If you want some or all of your files under one roof, you are faced with rebuilding all but one of the files from scratch. You do this by converting all your FM6 or earlier files to FM7. If you start with 10 files, you’ll get 10 files when done converting to FM7. Let’s say for argument’s sake that a Contacts and Invoices file are among your 10 files. Name the Contacts file something like Company Database. Now create the Invoices file and all its fields one at a time as a new table inside the Company Database. Make sure to create all the calculations (you can copy and paste from your old file if you like going back and forth between files for each individual field). This is where FMrobot saves the day.

New Millenium has built FMrobot ($199), an automation tool that will rebuild a file that resides outside the walls of your single-file database and put it inside. It works only in Windows for now. It works by automating keystrokes and will rebuild a file before your eyes field by field including calculations, entry options and lookups. If it runs into something that produces an error in a field and it will, it just comments the calculation out but preserves it so that you can make what is usually a small change to get the calculation to work.

I bought FMrobot about ten days ago to help me convert my 28-file business database running in FileMaker 6 into a single file, 28-table FileMaker 7 database. What a life-saver. FMrobot draws upon the Database Design Report that is generated by FileMaker Developer 6 or FileMaker Developer 7 which lists for $499 and is free to Associate and Partner members of the FileMaker Solution Alliance. FileMaker Developer is a full version of FileMaker, so you pay a $200 premium for its extra capabilities.

Once FMrobot has done its magic and you have all the files built. You’ll need to fix some of the calcs and will also need to build or copy layouts into these files and import scripts. You’ll then need to fuss a bit with these layouts and scripts to get them working exactly as they did before.

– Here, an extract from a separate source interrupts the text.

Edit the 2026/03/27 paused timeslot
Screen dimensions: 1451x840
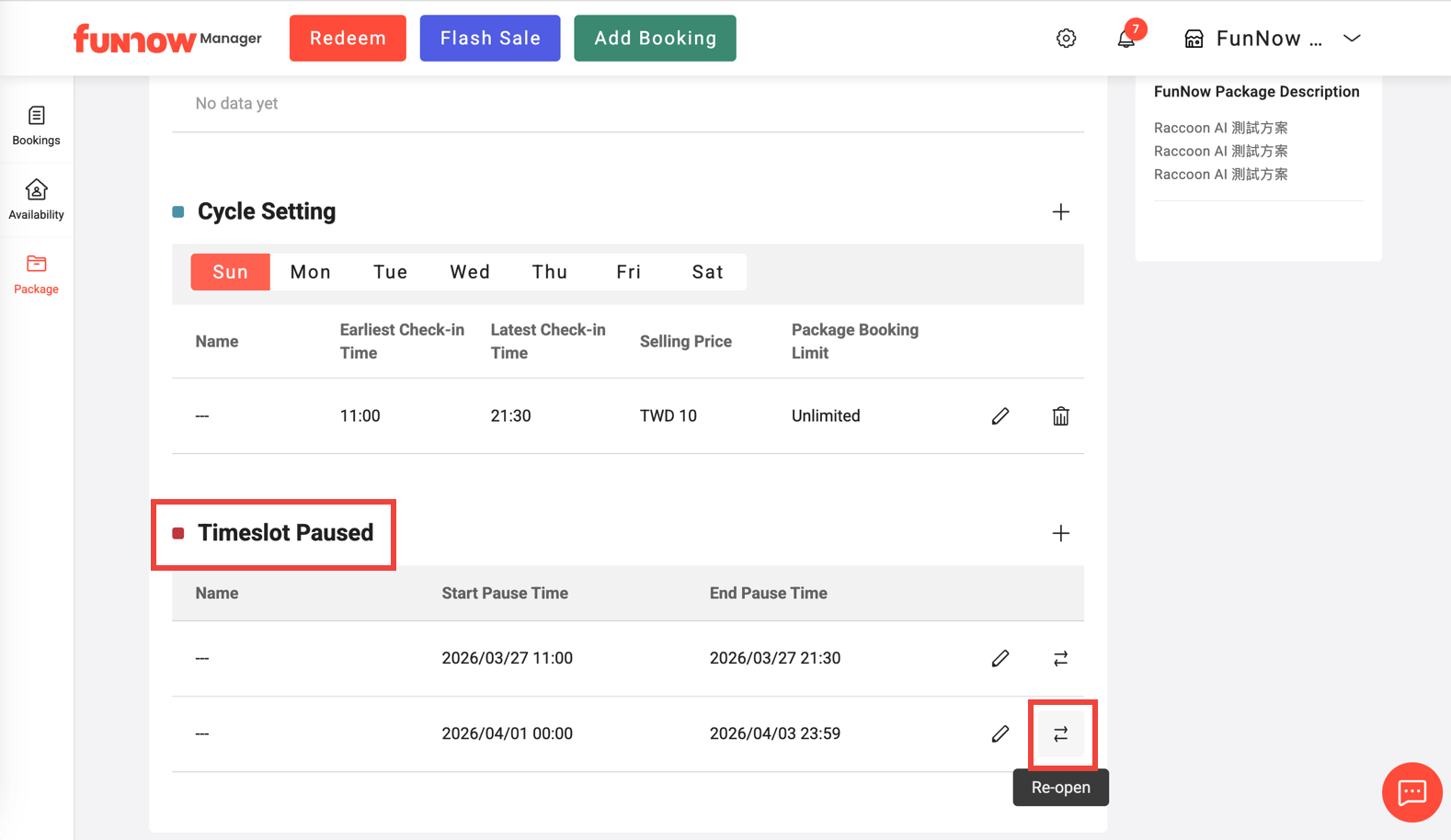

What I did to make it worth my while is I streamlined my system that had been built over many years and had lots of junk in it – extra fields and layouts no longer used. Now that I had been using the system for years, I knew which parts of the system worked well and which seemed like it would be a good idea but really never got much use.

This partial rebuild process starts to become worthwhile if you take advantage of it as an opportunity to take a fresh view of your system and build it better this time. Of course, because FileMaker 7 is so new, your first cut at a FileMaker 7 version won’t always fully and best exploit its new features and differences from previous versions of FileMaker.